My friend Jon and I were talking over dinner this evening about the theme in Science Fiction stories of “circular causailty” triggered by time travel. In its most common form, this theme shows up as an invention that exists in the future and is brought back into the past by a time traveler, thereby causing the future invention to exist.

Nowadays most people are probably familiar with this concept from James Cameron’s “Terminator” series of films (and more recently TV serial). In the second film of the series, we find that the computer chip which causes machines to be sentient was “invented” by the scientist Miles Dyson (played by Joe Morton) who had actually lifted all the ideas from a computer chip that had traveled back from the future.
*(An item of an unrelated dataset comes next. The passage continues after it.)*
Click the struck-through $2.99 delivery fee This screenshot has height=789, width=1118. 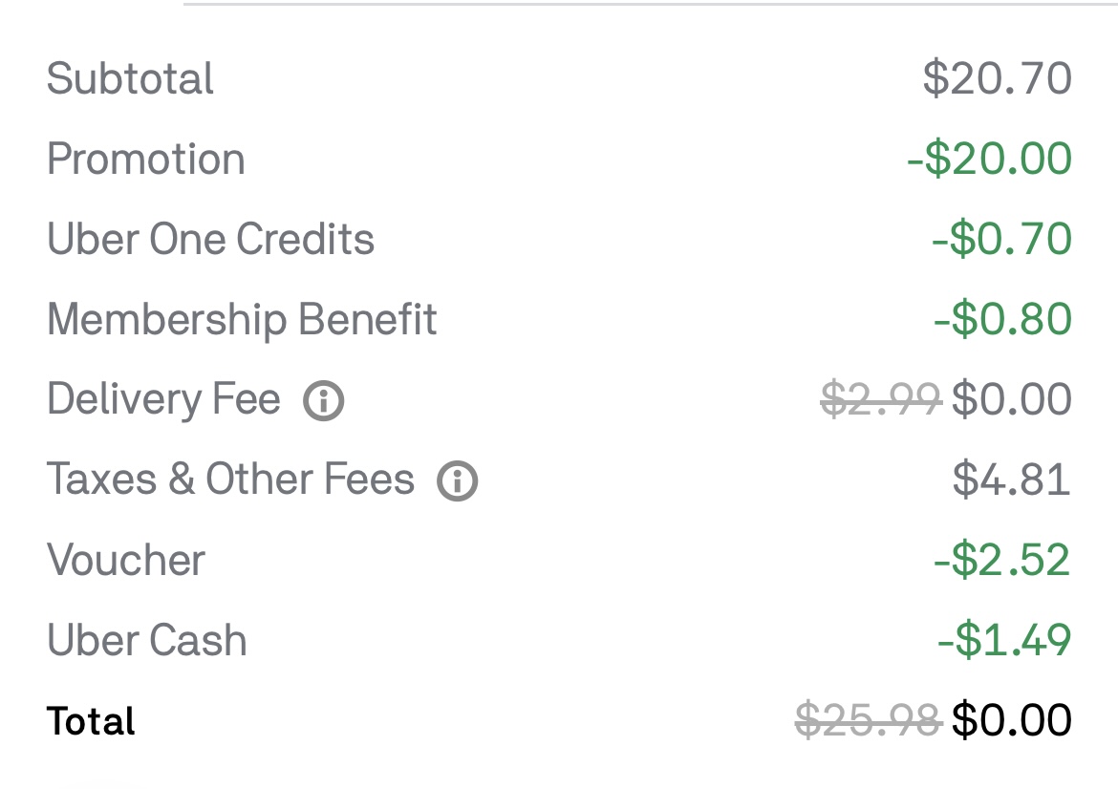click(881, 399)
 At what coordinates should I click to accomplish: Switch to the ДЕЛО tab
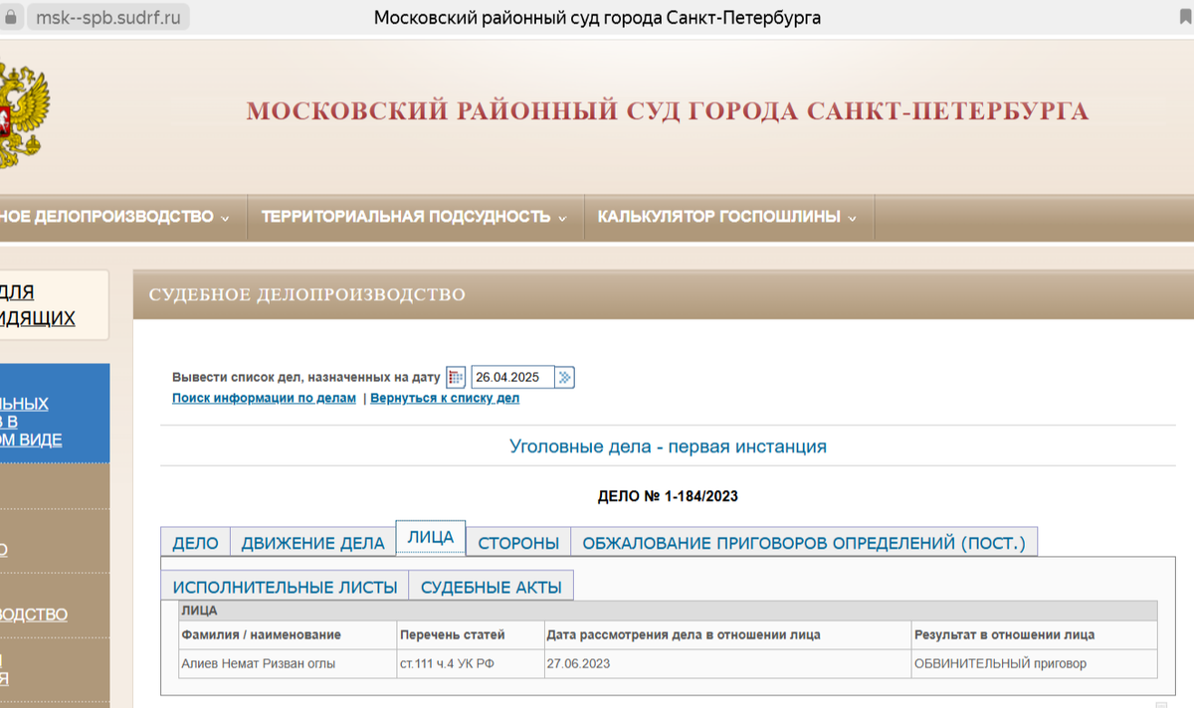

Long before Cameron was throwing these concepts around, Robert A Heinlein wrote “The Door Into Summer”, originally published in 1956, a novel in which an inventor travels thirty years into the future through suspended animation, discovers that ideas he had been vaguely thinking about are now ubiquitous inventions, and then sets about time-traveling back to the past to recreate those inventions, in order to make sure the future turns out right.

There are other stories with this general theme, but I think those two may be the most iconic. In my opinion this entire concept breaks an important implied contract with the reader. Allow me to explain.

Sci Fi generally starts off with some non-real premise – time travel, parallel universes, an encounter between two intelligent species, an unexpected mutation. A world is then rendered that is quite consistent within the ground rules of the initial premise. This is why Sci Fi can be so useful as political or social allegory – it removes us to a “safe” alternate place to allow frank discussions of technological hubris, prejudice, xenophobia, overpopulatin, and other issues that may be more easily assayed with the dispassion that comes from distance.

What disturbs me about the concept of circular causality is that it does something else entirely: It destroys the distinction between “human mind” and “the world outside the human mind”. Where do these inventions come from, if not from human minds? They are, after all inventions. The authors are clearly not suggesting some sort of deity at work. Rather, the inventions seem to spring full blown from the Æther, a kind of heavy handed Deus ex Machina imposed by the author for plot convenience. By presenting us with a logical impossibility, the author gives us no self-consistent premise from which to push off.

When it resorts to this kind of transparent intellectual fakery, Sci Fi runs the risk of losing its immense allegorical power. When an author posits an invention that invents itself, he leaves us an allegory that uninvents itself.

5 thoughts on “Circular causality”

  1. The earliest science fiction story I know of dealing with paradoxes from information from the future affecting the past is Oedipus Rex, from 400 BC. Similar themes show up in All You Zombies…

  2. Ah Douglas, I knew you would be the one to respond to this post. 🙂

    It’s interesting to compare the two stories I described to both Oedipus Rex and “All You Zombies”.

    I agree that Oedipus Rex is certainly an early example of playing with the future, but not necessarily that it is an example of true paradox. Sophocles is positing no human thought or invention emerging out of a time loop. Rather, his theme seems to be the impossibility of avoiding one’s fate. As is true in all Greek tragedy, by definition the Oracle will never give you sufficient information to avoid your fate – otherwise it wouldn’t be your fate, and the Oracle would never have proclaimed it. In fact, I would argue that the theme of Oedipus is not what a man can know of the future, but rather what he does not know, and in fact cannot know.

    As for “All you Zombies”, I agree that it is a wild ride (perhaps the ultimate wild ride) of looping causality. But I wouldn’t classify it as science fiction. Rather, it is a pointedly over-the-top philosophical fantasy, more in line with Borges than with most of what was being written by Heinlein and his contemporaries.

    And I don’t mean that as criticism. What makes for good fantasy is different than what makes for good Sci Fi, because their purposes are different.

  3. Thanks Troy. I only got around to reading your forthcoming last week’s comment next week, and I felt at first that I didn’t quite agree. But then I learned something the week before last that I hadn’t known yet next week, and now I finally understand your point.

  4. I’m glad we see eye to eye. Of course, I will have already known how you have already reacted to what I will have said.